**PROBLEM STATEMENT**
Starting at the line that holds "Koncert u fokusu: Ansambl" and stopping at the line that holds "Vikend priča: Ti ne postojiš (35, 2128)", restate the records below word for word, with both of those lines included.

**RECORDS TO PROCESS**
==============================

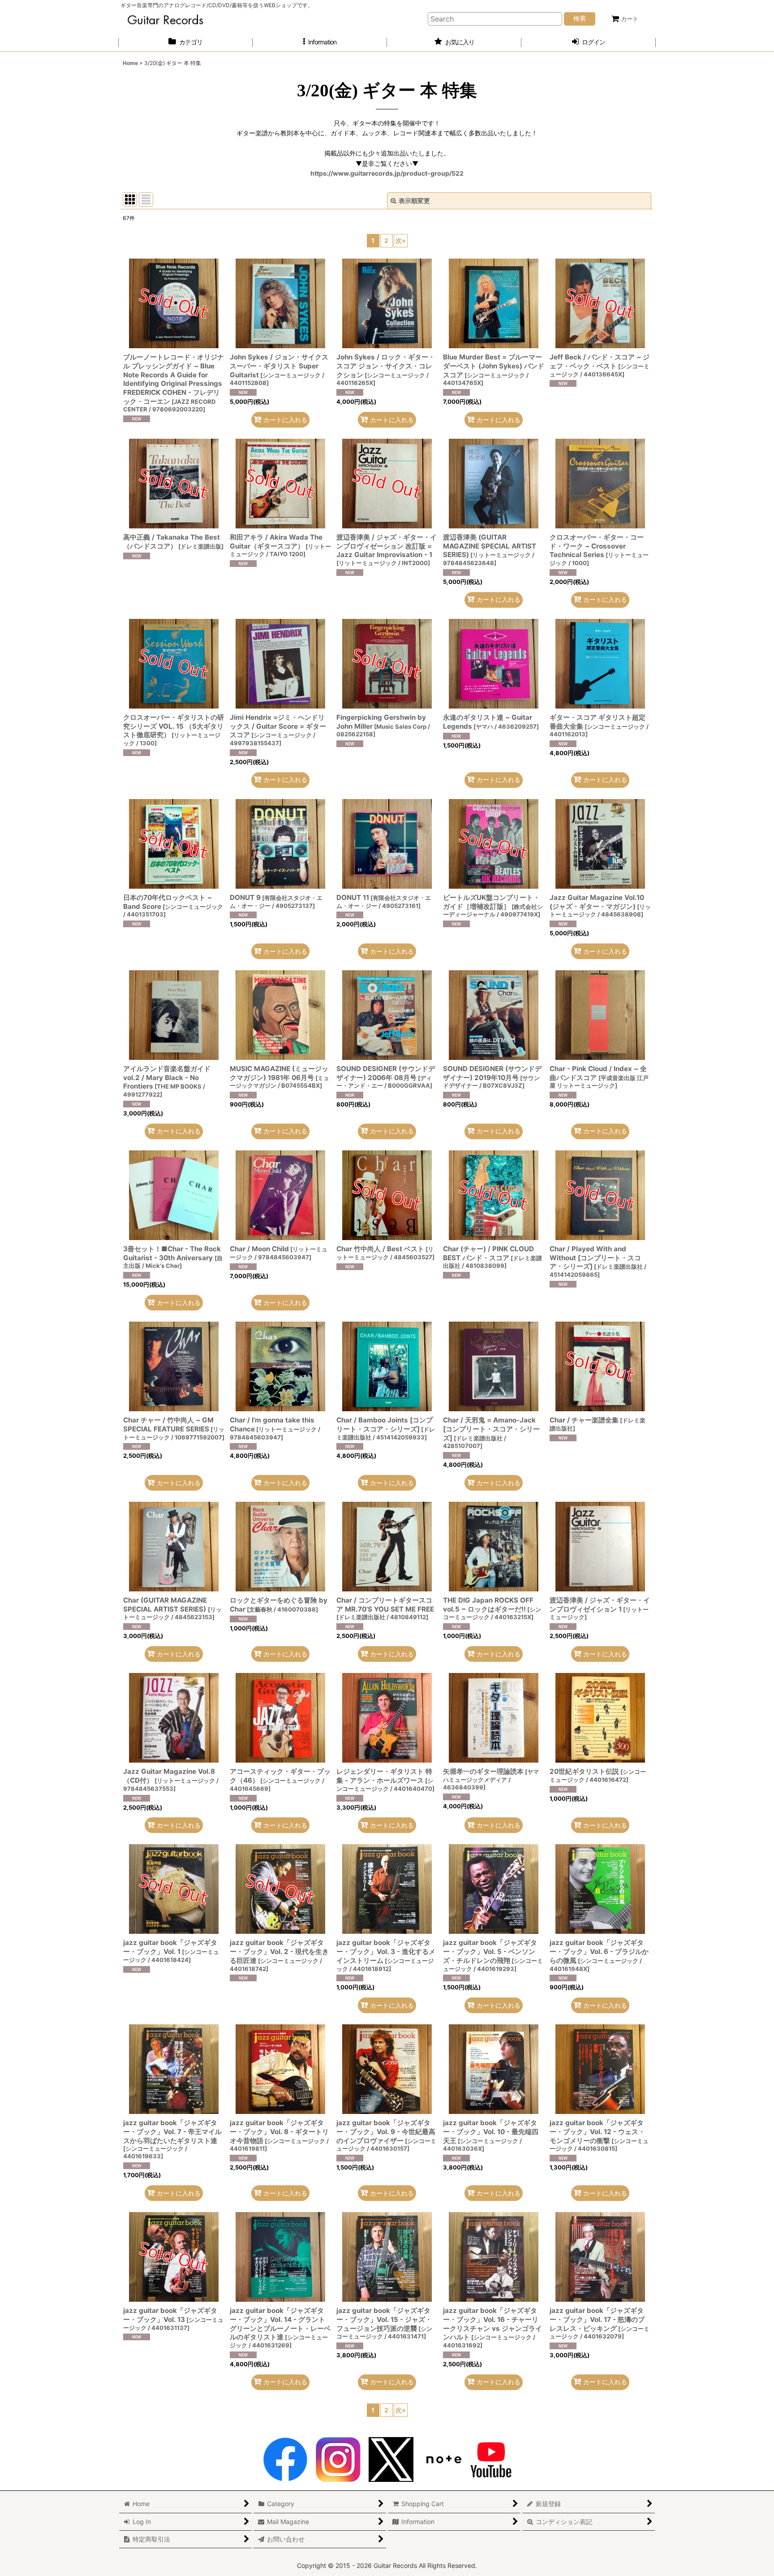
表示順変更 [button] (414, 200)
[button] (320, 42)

==============================

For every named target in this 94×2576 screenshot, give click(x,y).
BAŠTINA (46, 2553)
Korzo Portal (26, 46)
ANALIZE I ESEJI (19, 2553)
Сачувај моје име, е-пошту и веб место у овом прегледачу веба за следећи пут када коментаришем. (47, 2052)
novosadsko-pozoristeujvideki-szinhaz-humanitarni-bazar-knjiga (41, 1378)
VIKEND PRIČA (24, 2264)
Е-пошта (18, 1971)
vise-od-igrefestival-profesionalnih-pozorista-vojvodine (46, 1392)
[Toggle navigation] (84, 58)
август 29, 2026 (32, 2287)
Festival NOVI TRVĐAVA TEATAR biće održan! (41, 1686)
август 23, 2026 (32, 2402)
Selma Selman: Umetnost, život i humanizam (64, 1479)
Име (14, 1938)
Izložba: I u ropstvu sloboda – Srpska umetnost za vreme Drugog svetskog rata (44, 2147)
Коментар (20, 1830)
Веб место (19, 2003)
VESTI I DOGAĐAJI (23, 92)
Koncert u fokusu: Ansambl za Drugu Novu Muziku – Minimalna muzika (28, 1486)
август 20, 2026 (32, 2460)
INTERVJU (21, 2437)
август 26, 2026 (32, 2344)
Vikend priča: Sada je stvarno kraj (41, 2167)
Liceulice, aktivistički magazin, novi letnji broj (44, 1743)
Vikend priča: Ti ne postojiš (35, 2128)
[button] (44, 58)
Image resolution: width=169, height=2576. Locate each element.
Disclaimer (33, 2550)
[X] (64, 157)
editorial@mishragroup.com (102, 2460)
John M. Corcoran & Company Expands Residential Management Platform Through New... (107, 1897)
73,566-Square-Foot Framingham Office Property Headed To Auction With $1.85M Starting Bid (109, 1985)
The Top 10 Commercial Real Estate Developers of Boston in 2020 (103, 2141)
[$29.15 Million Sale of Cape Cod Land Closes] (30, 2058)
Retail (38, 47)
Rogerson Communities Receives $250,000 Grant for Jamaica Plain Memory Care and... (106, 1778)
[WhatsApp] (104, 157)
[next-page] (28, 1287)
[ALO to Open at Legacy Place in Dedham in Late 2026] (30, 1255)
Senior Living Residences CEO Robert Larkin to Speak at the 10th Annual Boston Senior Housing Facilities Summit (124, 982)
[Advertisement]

==============================

**SOLUTION**
Koncert u fokusu: Ansambl za Drugu Novu Muziku – Minimalna muzika (28, 1486)
август 20, 2026 (32, 2460)
INTERVJU (21, 2437)
август 26, 2026 (32, 2344)
Vikend priča: Sada je stvarno kraj (41, 2167)
Liceulice, aktivistički magazin, novi letnji broj (44, 1743)
Vikend priča: Ti ne postojiš (35, 2128)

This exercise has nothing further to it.